¿Mujeres tradicionales?

 Prejuicio es decir que hay mujeres tradicionales que no se pueden identificar con candidata

David Delgado — Periodista

Son dos cosas las que mortificaron mi mañana del jueves 21 de enero : leer una pregunta de la entrevista a Laura Chinchilla, que realizó ese día la periodista de La Nación , Irene Vizcaíno; y, la respuesta que dio la candidata presidencial.

Tan solo, basta recordar: “Uno de los atractivos de su candidatura es que es la primera mujer con posibilidades reales de ser presidenta, pero usted está muy lejos de ser una mujer tradicional: no le gustan los oficios domésticos, no cocina, su esposo se encarga de la casa. ¿Por qué las mujeres deben identificarse con usted?”, pregunta la comunicadora.

Ante la inquietud que me genera esa interrogante, me pregunto: ¿cuántos tipos de mujeres hay? Soy hombre, y, hasta donde sé, solamente existe un tipo de mujeres: la mujer.

Cualquier lector crítico, notará que esa pregunta está cargada con el peso del machismo. Además, está llena de prejuicios porque repite el rol de esa mujer sumisa, que limpia, que lava, que plancha y que no puede identificarse con una candidata presidencial porque esta no limpia, lava ni plancha como ella, ya que, simplemente, quien hace las labores domésticas, es su marido. Si yo fuese mujer, esa pregunta me hubiese ofendido directamente.

Prejuicios. En este país, los comunicadores interfieren frecuentemente valoraciones prejuiciosas en sus informaciones, que repiten ideas vacuas y erradas. Claro, ¿quién puede prescindir de su subjetividad? Nadie, pero al mismo diablo se le pueden esconder los cachos.

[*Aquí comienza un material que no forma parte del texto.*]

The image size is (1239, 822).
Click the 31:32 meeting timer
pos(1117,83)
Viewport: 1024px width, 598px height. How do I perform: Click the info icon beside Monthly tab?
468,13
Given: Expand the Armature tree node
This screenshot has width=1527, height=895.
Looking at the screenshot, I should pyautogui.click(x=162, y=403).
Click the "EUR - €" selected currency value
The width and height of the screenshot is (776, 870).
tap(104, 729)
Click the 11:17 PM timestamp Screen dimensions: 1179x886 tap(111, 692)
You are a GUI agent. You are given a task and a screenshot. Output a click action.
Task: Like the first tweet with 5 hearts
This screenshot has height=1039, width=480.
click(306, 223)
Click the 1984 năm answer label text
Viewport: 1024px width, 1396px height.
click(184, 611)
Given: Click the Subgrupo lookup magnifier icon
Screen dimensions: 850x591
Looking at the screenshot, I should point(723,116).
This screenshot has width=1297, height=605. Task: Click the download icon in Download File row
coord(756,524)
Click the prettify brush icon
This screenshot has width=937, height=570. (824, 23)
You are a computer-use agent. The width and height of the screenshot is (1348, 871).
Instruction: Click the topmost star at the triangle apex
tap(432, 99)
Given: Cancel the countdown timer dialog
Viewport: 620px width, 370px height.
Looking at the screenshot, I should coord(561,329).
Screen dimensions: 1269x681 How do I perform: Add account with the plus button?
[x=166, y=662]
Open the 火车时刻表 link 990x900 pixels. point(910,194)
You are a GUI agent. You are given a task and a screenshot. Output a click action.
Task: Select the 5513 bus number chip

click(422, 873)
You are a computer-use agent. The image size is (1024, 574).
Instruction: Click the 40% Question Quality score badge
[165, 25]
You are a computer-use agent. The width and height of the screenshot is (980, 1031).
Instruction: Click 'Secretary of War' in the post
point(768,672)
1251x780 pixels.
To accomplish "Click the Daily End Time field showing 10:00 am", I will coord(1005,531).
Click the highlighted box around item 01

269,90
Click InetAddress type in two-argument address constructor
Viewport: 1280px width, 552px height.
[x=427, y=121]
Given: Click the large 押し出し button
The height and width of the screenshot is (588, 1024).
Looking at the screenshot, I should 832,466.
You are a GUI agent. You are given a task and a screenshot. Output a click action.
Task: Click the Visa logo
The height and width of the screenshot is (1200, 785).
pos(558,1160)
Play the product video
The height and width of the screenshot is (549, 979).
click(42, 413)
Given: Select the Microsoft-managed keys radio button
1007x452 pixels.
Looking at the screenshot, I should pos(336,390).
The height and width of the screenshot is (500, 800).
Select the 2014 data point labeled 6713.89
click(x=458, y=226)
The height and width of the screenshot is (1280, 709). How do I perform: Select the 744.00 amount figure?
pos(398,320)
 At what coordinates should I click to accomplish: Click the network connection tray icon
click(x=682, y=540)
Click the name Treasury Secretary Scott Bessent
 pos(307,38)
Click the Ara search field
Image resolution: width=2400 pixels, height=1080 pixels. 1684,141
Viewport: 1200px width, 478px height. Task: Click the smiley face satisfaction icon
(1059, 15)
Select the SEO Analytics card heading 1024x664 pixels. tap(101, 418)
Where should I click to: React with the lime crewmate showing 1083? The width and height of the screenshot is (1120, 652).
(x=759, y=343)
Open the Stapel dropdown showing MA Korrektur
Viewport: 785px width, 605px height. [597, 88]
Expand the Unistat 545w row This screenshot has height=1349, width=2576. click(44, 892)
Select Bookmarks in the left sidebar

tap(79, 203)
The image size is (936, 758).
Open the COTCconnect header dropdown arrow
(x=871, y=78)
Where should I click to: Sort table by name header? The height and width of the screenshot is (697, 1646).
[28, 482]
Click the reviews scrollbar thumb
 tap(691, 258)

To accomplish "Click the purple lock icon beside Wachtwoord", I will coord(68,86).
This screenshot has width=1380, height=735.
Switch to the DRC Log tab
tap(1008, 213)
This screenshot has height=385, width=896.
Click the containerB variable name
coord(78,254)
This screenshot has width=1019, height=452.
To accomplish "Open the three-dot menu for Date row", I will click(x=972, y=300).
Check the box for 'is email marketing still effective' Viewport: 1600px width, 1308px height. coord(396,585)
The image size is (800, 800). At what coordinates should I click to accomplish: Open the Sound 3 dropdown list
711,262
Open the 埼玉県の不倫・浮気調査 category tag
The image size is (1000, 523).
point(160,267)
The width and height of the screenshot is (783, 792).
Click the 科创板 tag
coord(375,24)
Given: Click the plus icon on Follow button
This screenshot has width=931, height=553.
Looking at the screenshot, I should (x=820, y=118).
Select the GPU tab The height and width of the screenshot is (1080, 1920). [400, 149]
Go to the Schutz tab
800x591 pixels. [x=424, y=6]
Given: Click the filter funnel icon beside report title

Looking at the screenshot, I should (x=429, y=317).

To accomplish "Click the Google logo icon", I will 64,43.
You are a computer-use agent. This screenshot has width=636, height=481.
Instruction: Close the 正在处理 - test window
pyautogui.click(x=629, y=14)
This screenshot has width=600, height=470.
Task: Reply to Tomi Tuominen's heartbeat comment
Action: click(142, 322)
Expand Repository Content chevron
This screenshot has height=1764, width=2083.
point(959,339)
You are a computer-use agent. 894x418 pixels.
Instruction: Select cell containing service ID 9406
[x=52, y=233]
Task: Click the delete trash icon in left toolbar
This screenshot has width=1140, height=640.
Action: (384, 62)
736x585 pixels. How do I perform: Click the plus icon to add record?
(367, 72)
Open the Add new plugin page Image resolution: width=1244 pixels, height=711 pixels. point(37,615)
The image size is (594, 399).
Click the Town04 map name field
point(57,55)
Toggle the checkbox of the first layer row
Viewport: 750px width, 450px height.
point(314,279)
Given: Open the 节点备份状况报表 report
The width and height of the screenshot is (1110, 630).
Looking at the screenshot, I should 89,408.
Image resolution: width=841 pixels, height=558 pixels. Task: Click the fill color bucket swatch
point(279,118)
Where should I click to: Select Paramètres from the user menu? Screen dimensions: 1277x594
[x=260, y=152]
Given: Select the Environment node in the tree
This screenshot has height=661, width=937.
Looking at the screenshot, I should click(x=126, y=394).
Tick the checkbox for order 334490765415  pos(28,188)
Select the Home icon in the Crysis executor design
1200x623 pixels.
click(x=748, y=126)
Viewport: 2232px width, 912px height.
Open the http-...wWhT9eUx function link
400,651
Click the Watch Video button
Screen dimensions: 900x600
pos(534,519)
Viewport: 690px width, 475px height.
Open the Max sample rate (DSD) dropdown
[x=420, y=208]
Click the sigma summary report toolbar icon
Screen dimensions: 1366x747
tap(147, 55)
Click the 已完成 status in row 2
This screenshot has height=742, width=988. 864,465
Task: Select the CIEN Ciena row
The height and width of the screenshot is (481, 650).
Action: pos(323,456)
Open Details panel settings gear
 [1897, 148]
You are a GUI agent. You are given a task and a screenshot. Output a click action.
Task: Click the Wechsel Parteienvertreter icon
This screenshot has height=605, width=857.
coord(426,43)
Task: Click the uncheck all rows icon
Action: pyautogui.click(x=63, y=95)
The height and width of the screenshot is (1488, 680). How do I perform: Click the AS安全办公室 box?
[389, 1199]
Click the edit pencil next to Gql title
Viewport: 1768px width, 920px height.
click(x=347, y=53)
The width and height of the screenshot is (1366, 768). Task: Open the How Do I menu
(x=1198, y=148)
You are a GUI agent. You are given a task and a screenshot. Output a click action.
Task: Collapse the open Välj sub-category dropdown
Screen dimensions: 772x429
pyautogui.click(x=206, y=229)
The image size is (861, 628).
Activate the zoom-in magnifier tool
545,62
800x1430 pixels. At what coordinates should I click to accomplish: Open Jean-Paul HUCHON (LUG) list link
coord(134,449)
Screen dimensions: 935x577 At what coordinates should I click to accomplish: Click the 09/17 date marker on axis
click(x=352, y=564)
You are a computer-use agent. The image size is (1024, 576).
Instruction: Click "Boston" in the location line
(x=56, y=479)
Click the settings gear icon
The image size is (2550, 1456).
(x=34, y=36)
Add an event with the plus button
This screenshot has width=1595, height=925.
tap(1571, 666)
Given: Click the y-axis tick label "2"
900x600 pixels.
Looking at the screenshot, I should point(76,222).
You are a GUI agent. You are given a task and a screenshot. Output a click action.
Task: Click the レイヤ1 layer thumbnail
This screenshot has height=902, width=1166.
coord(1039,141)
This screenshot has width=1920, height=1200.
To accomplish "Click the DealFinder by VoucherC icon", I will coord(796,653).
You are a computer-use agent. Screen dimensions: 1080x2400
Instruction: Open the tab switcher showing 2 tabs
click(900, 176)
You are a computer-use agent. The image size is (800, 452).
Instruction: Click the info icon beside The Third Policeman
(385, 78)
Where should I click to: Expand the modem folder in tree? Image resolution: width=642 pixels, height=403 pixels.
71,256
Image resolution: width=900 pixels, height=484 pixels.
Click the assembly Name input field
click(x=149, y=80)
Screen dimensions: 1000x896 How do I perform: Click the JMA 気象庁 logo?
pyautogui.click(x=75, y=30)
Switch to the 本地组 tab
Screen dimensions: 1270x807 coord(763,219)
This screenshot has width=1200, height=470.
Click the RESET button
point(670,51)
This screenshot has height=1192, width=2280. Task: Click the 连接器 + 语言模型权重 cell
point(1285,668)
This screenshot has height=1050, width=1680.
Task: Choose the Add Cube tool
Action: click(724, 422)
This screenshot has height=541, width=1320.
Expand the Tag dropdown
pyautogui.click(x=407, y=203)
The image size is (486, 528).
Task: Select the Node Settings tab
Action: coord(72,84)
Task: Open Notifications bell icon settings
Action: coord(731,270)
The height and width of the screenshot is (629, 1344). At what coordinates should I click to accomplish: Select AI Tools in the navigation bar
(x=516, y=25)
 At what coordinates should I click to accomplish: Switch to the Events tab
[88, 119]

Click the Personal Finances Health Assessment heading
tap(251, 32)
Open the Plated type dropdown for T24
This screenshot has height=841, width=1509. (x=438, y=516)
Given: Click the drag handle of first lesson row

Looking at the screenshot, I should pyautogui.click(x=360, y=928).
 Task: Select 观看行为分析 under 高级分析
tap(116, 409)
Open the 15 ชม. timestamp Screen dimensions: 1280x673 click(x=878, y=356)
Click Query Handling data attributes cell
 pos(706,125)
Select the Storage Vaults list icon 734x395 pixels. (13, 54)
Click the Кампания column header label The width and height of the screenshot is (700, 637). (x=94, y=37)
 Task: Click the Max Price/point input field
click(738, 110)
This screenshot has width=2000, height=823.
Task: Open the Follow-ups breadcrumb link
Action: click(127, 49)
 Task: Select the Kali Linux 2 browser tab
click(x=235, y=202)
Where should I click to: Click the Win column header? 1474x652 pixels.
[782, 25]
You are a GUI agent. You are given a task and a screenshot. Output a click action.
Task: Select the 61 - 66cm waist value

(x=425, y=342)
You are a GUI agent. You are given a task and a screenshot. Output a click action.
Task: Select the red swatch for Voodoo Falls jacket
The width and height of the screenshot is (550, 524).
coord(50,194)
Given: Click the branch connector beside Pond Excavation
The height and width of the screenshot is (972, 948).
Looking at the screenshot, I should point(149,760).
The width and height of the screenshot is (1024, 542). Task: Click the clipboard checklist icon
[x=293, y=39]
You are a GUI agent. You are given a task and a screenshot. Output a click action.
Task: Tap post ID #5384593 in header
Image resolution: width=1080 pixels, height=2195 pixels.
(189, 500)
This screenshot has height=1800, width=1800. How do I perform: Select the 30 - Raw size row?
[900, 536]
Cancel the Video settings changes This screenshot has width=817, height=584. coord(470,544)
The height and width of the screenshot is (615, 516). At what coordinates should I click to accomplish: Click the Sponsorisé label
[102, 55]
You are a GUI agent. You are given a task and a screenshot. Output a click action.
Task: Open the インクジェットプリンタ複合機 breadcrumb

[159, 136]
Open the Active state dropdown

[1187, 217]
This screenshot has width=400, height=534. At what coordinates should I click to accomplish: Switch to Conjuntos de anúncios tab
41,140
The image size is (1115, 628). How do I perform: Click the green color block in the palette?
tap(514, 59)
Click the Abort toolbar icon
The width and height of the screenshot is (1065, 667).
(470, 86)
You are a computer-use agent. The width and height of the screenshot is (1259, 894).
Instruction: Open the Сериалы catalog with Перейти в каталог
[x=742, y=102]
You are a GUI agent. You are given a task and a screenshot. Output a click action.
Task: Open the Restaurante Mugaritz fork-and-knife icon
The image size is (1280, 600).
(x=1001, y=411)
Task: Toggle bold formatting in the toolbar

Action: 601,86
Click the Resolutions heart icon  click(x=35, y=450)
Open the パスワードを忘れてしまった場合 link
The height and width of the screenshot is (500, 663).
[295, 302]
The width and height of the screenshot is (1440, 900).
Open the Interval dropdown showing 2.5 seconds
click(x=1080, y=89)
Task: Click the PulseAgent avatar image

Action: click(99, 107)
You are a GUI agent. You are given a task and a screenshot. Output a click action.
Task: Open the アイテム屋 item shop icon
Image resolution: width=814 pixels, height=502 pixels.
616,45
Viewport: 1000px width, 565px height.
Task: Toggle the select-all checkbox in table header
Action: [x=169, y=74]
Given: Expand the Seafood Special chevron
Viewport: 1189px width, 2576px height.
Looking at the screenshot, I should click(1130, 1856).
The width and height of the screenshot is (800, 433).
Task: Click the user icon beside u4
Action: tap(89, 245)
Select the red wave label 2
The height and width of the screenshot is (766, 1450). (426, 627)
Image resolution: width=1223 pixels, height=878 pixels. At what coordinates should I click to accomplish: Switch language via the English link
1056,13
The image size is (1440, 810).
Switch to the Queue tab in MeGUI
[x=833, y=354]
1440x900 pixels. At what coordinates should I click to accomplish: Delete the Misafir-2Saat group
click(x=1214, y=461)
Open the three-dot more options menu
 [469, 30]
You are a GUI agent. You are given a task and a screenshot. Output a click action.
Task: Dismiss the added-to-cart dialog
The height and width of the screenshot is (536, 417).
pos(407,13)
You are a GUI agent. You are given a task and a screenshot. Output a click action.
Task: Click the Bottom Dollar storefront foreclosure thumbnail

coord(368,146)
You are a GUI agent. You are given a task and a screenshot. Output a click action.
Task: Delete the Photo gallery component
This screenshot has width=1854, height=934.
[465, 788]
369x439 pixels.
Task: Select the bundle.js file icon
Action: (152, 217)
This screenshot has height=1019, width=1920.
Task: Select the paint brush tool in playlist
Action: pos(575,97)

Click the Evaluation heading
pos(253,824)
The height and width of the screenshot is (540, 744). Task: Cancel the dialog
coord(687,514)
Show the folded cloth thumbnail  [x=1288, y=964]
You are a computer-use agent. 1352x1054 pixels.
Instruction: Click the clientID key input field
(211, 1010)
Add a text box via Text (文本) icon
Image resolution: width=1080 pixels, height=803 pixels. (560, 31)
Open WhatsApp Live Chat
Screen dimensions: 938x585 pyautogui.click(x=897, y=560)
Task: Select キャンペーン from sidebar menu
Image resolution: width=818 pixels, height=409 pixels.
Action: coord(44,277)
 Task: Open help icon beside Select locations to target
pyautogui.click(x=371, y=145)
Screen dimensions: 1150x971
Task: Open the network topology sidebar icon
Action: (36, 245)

Yo espero que la comunicadora me explique el porqué de su pregunta; espero que me responda cuántos tipos de mujeres existen; espero que note mi molestia; finalmente, espero que entienda que, como hombre, no estoy de acuerdo con la diferencia que hace entre las mujeres.

Es claro que la periodista y yo pensamos diferente. Ella piensa que hay mujeres tradicionales que, porque realizan labores domésticas, les es difícil identificarse con una candidata presidencial que dejó de ser “tradicional”, como califica la redactora. Y yo pienso —como periodista y hombre que soy— que no existen tales. ¿Irónico? Por supuesto.

La responsabilidad, el poder y la confianza que los ciudadanos hemos entregado a los medios de comunicación debe servir para que se vayan eliminando prejuicios y absurdos como el pensar que aún existen mujeres tradicionales.

Queda pendiente explicar por qué me molestó la respuesta de Chinchilla. Ella, ingenuamente, no se defendió de la pregunta de la periodista, solo se excusó frente a esta.

Si doña Laura pretende defender a las mujeres, y, lo más importante, representarlas, debió corregir el tan errado concepto implícito en esa pregunta.

Lo que más espero con este texto es que usted, lector, entienda que una mujer no tiene clasificación. Superemos las realidades. La mujer es la mujer.